The former executives of the Vatican's Bambino Gesu pediatric hospital are accused of diverting 422,000 euros ($485,000) in donations to a company tasked with renovating the home of Tarcisio Bertone, the state's former second-in-command.
Former hospital president Giuseppe Profiti and ex-treasurer Massimo Spina, who face up to five years in jail, were present in the cramped gold-gilt courtroom.
Bertone, who was not part of the investigation and is not accused, was absent.
The Italian cardinal could be called later in the trial as a witness for the defence, according to lawyers cited by a small pool of journalists present at the hearing.
The defence team challenged the Vatican court's jurisdiction on a technicality but were overruled.The next hearing was scheduled for September 7th.
Profiti has said the funds handed over for the renovation of the 300-square metre (3,230-square-foot) apartment were an investment because there had been a plan for the hospital to use the space for future fundraising events.
Bertone, who had served as secretary of state – a role equivalent to prime minister – under Emeritus Pope Benedict XVI, had agreed to host the events, according to a letter the cardinal had written to Profiti, published in Italian media.

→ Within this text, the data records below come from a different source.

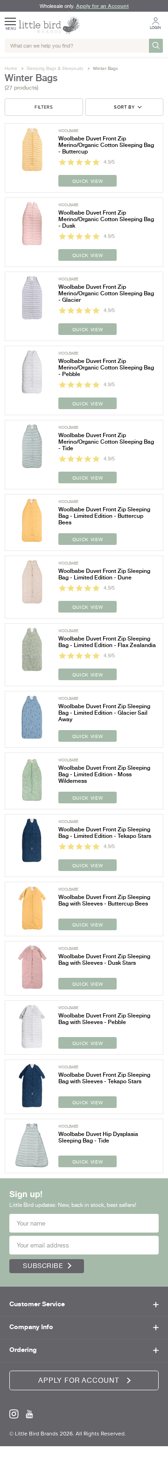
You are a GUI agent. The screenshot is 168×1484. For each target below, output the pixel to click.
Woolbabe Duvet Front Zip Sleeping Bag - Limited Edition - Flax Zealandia (107, 641)
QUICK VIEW (87, 181)
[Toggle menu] (11, 18)
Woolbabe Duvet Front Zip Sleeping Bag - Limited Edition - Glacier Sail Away (104, 713)
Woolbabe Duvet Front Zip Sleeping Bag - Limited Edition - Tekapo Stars (104, 832)
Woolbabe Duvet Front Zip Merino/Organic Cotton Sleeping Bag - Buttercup (106, 145)
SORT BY (124, 107)
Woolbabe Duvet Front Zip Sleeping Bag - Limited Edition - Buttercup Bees (104, 516)
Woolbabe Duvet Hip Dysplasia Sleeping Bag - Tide (98, 1137)
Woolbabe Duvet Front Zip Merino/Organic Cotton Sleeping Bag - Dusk (106, 219)
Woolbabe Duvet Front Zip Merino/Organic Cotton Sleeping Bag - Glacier (106, 293)
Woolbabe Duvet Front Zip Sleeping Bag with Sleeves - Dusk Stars (104, 959)
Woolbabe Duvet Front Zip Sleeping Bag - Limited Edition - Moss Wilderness (104, 774)
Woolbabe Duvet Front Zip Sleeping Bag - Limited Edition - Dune (104, 574)
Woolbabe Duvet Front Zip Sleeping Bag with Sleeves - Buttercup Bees (104, 900)
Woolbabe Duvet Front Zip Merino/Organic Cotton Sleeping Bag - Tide (106, 442)
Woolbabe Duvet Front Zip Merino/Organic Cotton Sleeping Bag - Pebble (106, 367)
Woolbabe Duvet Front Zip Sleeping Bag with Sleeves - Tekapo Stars (104, 1078)
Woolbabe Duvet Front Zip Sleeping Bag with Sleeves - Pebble (104, 1018)
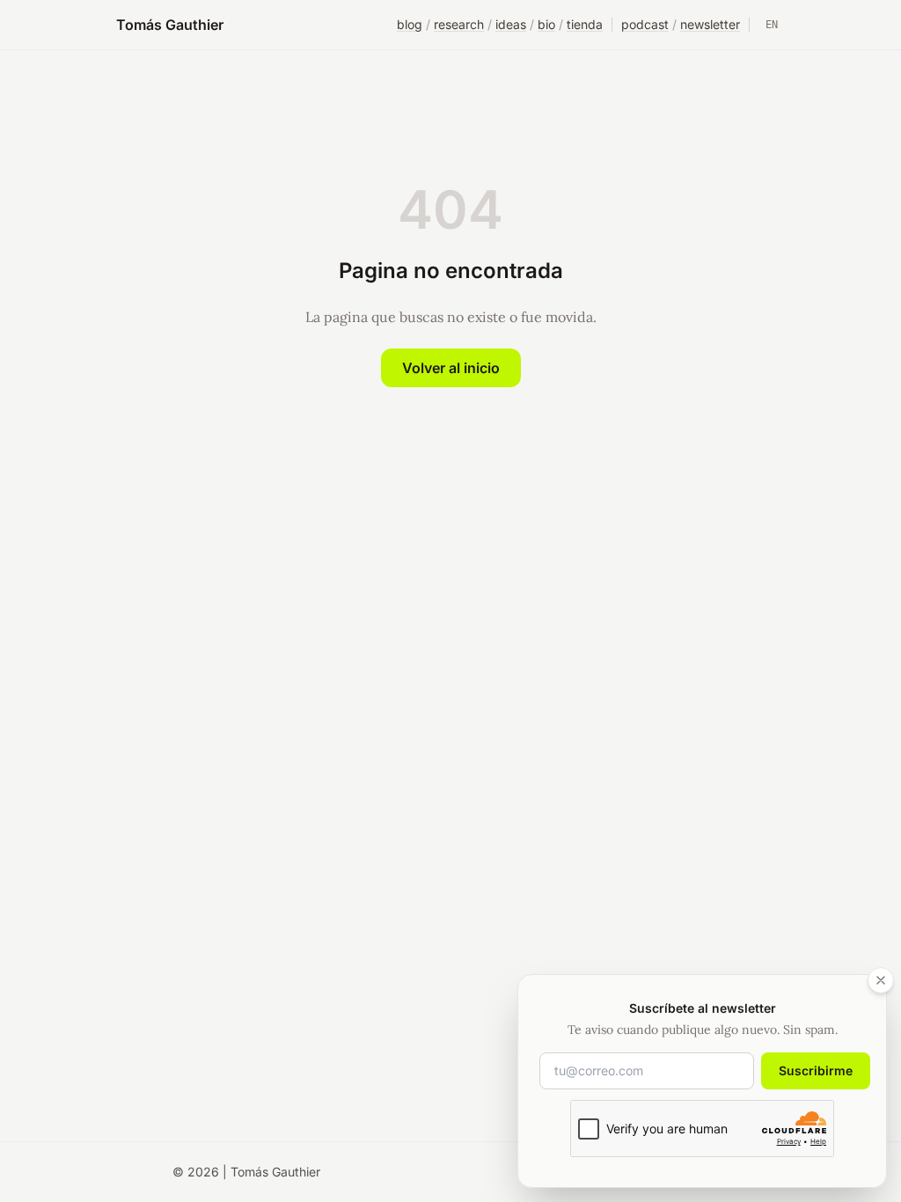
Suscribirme (816, 1070)
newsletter (710, 24)
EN (771, 24)
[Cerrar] (881, 980)
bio (546, 24)
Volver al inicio (451, 368)
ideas (510, 24)
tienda (585, 24)
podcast (645, 24)
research (459, 24)
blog (409, 24)
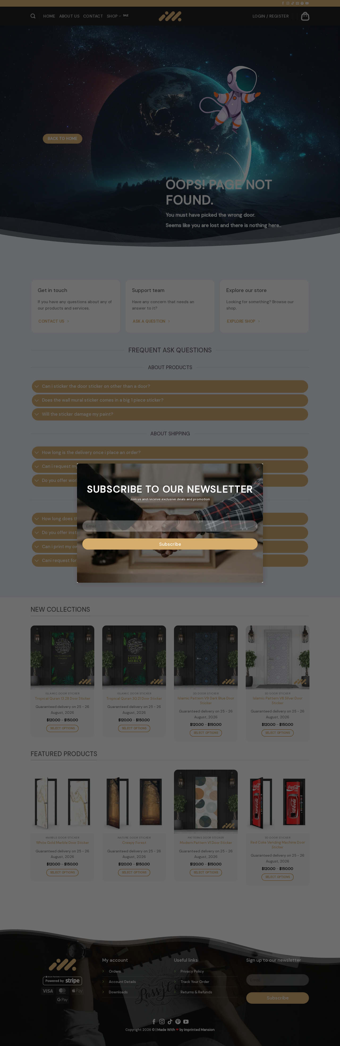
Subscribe (170, 544)
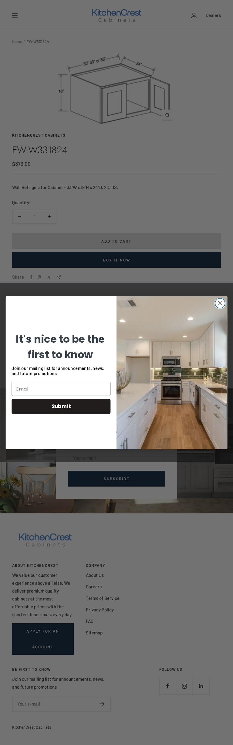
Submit (61, 406)
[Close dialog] (220, 303)
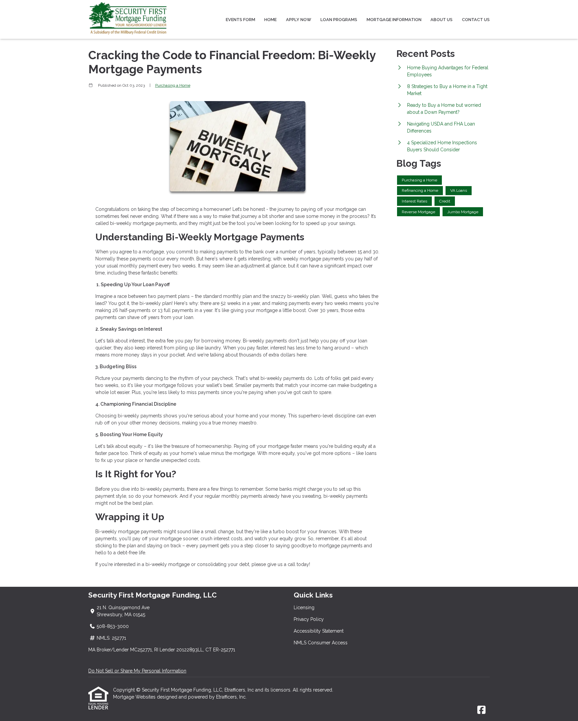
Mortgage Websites (135, 697)
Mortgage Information (394, 19)
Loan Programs (338, 19)
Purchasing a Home (172, 85)
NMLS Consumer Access (321, 642)
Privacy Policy (309, 619)
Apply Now (298, 19)
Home (270, 19)
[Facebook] (481, 710)
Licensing (304, 607)
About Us (441, 19)
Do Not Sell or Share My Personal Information (137, 670)
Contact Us (476, 19)
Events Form (240, 19)
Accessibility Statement (319, 631)
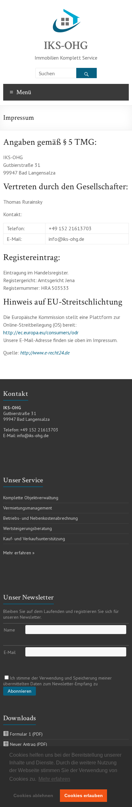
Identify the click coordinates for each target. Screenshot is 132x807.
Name (9, 630)
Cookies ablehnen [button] (33, 795)
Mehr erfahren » (19, 553)
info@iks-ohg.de (33, 435)
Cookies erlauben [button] (83, 795)
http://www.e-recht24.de (45, 352)
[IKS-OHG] (66, 8)
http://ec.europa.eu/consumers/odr (40, 332)
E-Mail (10, 652)
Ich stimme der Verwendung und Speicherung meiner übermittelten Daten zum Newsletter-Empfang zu (57, 681)
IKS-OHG (66, 45)
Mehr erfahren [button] (54, 779)
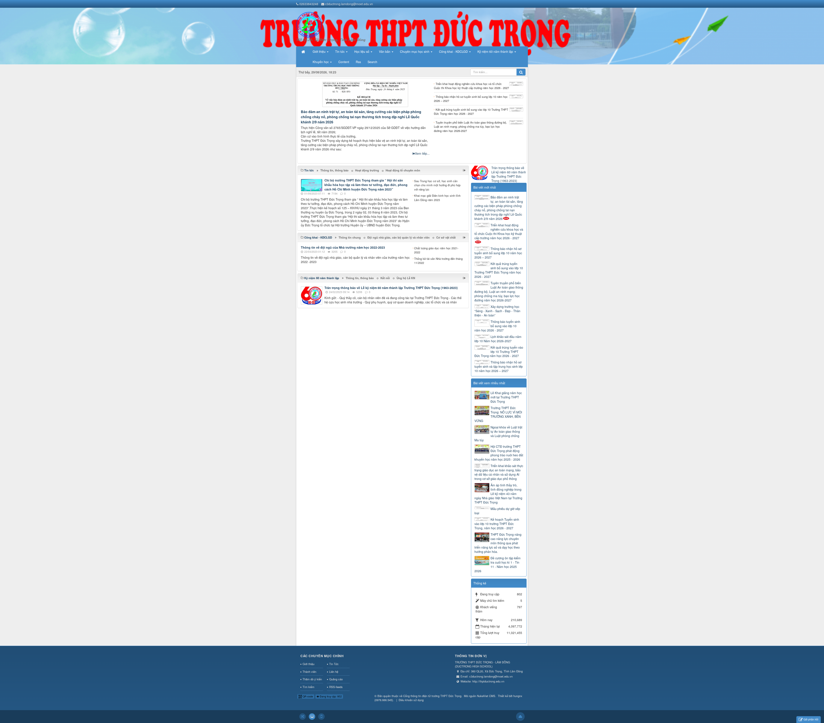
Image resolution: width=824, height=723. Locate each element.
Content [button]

The funds were transferred to a company run by Italian businessman Gianantonio Bandera, which is registered in Britain and carried out much of the work on the residence, according to the religious website Cruxnow.com.
The Vatican investigation report said the money was used “to benefit” Bandera's company, Cruxnow.com said.
The cardinal spent 300,000 euros of his own money on the restoration on top of the hospital foundation's funds.
The flat is inside the Vatican walls and a stone's throw from St Martha's Residence –
– the modest hotel Pope Francis chose to live in after rejecting the opulent papal apartments that come with his job for a more humble lifestyle.
Bertone, 82, has defended his luxury lodgings, saying he shares the apartment with a community of nuns who look after him, and the flat's huge terrace is actually part of the building's communal area.|
When the use of charity money was revealed in a book published by an investigative journalist in 2015, the cardinal donated 150,000 euros in unofficial damages to the Catholic foundation.